**REQUIREMENTS**
In the data below, take the part that opens with the line containing "Task: Click the final line 'he grew up in.'" and closes with the line containing "Click the Q2.", and change "final" to "last" there. Give back only those lines, with everything else left as it is.

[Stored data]
--- Start ---

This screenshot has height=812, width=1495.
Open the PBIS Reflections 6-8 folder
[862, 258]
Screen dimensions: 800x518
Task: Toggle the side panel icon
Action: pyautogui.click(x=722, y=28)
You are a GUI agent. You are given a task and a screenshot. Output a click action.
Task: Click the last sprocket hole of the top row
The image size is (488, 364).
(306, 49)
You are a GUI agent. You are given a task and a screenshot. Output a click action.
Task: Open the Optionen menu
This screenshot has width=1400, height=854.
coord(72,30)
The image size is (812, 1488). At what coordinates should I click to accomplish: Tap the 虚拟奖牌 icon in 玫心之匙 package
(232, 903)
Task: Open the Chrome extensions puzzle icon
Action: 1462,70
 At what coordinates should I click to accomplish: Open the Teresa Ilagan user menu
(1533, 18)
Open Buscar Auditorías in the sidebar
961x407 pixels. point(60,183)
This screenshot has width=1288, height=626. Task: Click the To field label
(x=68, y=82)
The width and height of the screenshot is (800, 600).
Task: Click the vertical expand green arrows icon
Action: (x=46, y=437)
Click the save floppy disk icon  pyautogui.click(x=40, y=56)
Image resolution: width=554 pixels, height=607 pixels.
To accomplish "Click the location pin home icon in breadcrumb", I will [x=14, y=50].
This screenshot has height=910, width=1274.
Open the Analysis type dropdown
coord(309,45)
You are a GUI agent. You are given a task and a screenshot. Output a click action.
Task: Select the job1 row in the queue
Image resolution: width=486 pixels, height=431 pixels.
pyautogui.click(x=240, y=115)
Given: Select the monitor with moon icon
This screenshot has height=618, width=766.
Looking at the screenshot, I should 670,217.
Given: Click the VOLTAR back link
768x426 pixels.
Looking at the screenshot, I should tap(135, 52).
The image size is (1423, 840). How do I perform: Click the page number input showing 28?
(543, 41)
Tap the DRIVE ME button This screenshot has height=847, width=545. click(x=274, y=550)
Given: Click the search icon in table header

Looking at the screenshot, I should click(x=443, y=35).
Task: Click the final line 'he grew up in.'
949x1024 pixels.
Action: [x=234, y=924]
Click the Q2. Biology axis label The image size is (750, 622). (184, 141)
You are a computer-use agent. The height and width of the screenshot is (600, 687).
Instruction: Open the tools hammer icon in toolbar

--- End ---

**WRITTEN SOLUTION**
Task: Click the last line 'he grew up in.'
949x1024 pixels.
Action: [x=234, y=924]
Click the Q2. Biology axis label The image size is (750, 622). (184, 141)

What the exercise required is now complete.